Quickly distinguishing teammates’ jerseys from those of opponents is crucial in invasion sports such as basketball, where teams share the same playing space. This is a cognitive skill that can be trained.
This is the finding of a study led by a team of researchers from the University of Milano-Bicocca, which shows that selective attention—particularly the kind based on visual features—is enhanced in athletes who practise invasion sports.
These attentional abilities are essential across all sports, influencing performance and athletes’ ability to adapt. However, until now, few studies had explored how the type of sport practised might refine specific components of selective attention.
To fill this gap, a research team—Luisa Girelli, Simona Perrone, Simone Mattavelli and Marco Petilli (University of Milano-Bicocca), Luca Bovolon (University of Chieti-Pescara), and Carlotta Lega (University of Pavia)—conducted a study titled “Playing sports to shape attention: enhanced feature-based selective attention in invasion sports players”, recently published in the journal Psychology of Sport and Exercise.
The researchers invited athletes to take part in two experiments designed to examine how the cognitive demands of different types of sports—in particular, invasion vs. non-invasion sports (typically those where teams are separated by a net and do not share the same space)—affect two subcomponents of selective attention: feature-based attention (FBA) and spatial-based attention (SBA).

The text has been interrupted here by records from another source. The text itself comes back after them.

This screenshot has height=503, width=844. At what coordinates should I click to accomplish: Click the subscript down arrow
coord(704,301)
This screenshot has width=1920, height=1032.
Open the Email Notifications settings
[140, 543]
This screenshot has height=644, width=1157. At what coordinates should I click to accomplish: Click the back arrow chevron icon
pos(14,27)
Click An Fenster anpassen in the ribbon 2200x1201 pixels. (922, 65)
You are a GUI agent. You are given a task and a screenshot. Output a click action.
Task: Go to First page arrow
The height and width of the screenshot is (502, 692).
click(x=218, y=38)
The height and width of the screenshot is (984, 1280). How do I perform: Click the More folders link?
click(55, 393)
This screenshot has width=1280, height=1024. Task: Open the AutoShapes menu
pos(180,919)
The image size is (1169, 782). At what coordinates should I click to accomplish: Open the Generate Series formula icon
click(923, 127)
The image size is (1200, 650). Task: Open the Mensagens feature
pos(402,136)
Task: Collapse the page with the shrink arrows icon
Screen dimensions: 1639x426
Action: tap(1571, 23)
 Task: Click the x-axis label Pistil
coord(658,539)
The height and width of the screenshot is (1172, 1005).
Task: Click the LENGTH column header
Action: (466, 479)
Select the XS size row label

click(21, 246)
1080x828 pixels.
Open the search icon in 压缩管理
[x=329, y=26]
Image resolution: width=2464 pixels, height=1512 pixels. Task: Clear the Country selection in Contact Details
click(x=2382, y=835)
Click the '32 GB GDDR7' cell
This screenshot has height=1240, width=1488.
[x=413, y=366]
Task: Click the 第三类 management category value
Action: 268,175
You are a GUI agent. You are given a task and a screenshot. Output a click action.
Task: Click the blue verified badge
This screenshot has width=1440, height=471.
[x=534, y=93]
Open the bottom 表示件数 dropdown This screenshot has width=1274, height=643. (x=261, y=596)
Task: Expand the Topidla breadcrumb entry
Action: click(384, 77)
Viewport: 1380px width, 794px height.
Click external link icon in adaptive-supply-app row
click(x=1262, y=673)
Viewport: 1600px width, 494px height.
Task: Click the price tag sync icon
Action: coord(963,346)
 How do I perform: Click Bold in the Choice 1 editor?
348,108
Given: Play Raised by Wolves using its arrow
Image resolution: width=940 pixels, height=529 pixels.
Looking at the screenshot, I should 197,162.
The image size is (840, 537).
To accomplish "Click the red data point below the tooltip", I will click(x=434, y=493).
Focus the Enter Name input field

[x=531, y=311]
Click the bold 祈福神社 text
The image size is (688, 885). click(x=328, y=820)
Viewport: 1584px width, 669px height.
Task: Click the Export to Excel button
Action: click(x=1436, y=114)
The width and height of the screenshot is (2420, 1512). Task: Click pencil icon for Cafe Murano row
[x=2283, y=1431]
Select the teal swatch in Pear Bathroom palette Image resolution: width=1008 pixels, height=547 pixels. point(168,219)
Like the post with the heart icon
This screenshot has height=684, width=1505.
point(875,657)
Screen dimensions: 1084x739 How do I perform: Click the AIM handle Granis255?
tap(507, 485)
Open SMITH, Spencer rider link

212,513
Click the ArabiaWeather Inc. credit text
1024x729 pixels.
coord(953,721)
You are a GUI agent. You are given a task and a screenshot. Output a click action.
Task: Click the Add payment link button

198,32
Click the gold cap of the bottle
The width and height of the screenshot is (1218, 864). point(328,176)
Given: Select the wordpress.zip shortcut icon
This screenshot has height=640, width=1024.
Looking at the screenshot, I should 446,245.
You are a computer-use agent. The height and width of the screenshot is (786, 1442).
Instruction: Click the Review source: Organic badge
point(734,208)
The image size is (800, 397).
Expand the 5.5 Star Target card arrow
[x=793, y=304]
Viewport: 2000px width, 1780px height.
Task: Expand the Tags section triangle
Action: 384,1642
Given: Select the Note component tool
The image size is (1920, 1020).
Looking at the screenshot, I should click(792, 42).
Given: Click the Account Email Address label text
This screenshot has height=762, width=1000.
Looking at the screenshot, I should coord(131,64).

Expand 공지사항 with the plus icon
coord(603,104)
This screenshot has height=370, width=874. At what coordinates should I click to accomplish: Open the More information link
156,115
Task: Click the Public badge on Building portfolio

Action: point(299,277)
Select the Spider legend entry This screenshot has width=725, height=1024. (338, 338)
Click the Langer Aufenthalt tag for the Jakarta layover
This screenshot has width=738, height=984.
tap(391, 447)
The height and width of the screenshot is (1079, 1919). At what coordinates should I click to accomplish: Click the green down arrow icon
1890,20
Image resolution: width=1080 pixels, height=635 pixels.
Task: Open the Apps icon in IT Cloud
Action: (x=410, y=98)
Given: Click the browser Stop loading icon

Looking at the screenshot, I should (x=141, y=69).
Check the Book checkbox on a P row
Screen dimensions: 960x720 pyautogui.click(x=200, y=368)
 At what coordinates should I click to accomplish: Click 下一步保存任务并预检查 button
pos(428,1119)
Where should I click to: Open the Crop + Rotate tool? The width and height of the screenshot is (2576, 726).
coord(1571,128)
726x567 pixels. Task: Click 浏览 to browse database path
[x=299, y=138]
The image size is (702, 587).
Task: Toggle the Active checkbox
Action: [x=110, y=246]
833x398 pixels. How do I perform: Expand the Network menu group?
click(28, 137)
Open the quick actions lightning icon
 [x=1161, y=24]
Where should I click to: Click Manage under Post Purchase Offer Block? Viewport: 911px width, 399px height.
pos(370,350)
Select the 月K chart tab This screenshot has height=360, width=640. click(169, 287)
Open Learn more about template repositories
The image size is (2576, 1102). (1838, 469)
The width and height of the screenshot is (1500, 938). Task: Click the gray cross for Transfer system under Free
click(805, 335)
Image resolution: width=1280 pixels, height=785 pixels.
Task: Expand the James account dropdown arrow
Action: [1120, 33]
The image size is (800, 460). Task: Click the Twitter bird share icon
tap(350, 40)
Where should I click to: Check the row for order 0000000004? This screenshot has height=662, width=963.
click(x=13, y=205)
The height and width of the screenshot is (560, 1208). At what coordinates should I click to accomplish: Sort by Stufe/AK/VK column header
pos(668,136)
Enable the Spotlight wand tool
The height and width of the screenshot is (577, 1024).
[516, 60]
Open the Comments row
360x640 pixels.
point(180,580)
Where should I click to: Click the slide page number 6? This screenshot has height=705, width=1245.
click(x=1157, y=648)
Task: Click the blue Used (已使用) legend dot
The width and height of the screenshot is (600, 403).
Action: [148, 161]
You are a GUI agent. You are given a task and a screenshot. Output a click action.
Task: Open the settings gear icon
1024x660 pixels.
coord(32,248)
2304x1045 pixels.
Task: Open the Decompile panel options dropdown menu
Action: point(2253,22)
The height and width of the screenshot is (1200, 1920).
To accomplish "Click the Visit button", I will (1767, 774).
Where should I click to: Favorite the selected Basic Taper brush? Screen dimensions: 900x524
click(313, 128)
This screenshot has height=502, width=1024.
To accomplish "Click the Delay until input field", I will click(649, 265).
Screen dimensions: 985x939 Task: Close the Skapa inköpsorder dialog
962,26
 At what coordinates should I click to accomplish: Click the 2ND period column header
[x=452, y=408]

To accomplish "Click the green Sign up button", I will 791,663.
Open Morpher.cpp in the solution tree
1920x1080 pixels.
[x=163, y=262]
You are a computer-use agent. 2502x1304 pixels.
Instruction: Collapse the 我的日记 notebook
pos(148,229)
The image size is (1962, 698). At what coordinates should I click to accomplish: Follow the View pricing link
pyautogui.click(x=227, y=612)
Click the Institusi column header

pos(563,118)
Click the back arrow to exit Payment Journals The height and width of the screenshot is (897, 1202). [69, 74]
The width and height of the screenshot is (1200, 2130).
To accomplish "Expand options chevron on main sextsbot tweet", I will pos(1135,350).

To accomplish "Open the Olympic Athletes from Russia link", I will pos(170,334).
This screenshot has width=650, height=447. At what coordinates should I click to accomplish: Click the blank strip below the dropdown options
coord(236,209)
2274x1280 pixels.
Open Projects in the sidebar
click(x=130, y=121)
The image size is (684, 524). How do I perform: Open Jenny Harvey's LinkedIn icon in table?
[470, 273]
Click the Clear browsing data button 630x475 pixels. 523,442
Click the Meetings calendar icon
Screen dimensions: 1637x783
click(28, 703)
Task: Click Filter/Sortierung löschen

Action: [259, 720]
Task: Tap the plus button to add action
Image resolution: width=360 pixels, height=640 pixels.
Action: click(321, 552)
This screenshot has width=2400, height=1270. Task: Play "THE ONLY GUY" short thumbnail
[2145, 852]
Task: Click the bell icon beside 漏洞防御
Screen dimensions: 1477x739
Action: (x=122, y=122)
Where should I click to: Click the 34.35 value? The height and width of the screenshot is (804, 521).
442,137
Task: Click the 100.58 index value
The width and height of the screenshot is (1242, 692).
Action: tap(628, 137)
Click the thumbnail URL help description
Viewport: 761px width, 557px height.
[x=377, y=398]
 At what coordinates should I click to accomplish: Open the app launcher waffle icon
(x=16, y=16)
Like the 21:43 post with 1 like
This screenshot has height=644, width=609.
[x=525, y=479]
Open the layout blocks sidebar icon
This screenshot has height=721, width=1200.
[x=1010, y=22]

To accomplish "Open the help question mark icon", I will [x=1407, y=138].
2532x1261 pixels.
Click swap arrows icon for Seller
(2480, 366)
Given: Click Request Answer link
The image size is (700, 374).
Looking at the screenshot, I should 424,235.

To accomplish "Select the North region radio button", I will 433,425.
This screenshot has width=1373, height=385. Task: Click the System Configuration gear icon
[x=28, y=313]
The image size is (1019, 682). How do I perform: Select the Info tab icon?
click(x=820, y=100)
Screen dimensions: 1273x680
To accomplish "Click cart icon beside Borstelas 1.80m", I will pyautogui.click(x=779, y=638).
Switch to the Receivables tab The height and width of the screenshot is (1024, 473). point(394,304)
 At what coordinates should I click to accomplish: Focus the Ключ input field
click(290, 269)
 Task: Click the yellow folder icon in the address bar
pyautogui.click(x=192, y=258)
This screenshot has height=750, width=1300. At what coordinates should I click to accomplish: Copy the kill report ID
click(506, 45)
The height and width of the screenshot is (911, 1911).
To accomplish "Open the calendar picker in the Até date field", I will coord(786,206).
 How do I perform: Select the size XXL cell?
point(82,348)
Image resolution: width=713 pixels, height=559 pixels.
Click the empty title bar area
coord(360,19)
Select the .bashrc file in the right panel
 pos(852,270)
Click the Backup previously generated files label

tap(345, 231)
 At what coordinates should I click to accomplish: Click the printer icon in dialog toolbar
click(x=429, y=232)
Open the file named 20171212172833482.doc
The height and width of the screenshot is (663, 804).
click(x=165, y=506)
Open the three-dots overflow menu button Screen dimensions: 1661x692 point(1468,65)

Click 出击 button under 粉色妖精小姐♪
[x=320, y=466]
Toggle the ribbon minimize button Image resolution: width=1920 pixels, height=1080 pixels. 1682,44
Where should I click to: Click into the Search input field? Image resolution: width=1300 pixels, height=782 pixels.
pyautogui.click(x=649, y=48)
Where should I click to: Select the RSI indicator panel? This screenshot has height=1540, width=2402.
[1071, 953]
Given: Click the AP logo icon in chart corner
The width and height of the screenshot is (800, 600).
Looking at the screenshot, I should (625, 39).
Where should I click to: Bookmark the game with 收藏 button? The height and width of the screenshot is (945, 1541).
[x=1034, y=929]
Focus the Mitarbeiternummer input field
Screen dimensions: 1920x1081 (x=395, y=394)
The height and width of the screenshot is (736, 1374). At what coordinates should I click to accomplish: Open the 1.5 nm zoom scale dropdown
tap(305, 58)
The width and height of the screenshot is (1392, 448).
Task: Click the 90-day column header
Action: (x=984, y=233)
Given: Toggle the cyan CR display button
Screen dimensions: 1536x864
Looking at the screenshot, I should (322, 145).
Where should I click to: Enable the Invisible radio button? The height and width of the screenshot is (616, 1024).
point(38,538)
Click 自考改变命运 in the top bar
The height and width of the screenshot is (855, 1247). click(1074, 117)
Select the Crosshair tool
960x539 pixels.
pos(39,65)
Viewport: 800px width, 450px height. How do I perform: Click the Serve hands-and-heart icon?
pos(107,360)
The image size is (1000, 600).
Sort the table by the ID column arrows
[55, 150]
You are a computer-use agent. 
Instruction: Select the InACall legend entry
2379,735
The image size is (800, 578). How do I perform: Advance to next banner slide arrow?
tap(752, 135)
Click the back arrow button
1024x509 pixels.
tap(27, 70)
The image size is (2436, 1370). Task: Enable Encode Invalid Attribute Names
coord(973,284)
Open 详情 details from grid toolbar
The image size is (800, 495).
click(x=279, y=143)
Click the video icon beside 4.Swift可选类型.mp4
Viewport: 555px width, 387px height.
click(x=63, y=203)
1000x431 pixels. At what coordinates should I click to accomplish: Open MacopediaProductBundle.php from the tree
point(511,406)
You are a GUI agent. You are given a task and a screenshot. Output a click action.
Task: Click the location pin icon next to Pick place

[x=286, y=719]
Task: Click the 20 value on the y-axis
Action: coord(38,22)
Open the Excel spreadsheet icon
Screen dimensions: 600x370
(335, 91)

“In the first experiment, 20 basketball players (an invasion sport) and 20 control participants, equally divided by gender, completed two tasks: a visual search task to assess FBA and a task to measure SBA,” explains Luca Bovolon, one of the study’s authors. “The results showed that athletes in invasion sports demonstrated greater feature-based attention, while no significant differences emerged in the spatial attention task.” These findings suggest that training in invasion sports specifically enhances FBA without affecting general spatial attention.
To explore whether this effect was truly sport-specific, the study was replicated with 22 volleyball players (a non-invasion sport) and 23 control participants. The results showed no group differences in attentional measures, further supporting the hypothesis that the unique cognitive demands of invasion sports shape and refine selective attention—particularly FBA.
“Intensive sports practice is one of the best ways to train our cognitive functions,” concludes Luisa Girelli, professor of neuropsychology and cognitive neuroscience at the University of Milano-Bicocca and lead author of the study. “Invasion sports outperform others when it comes to boosting feature-based selective attention.”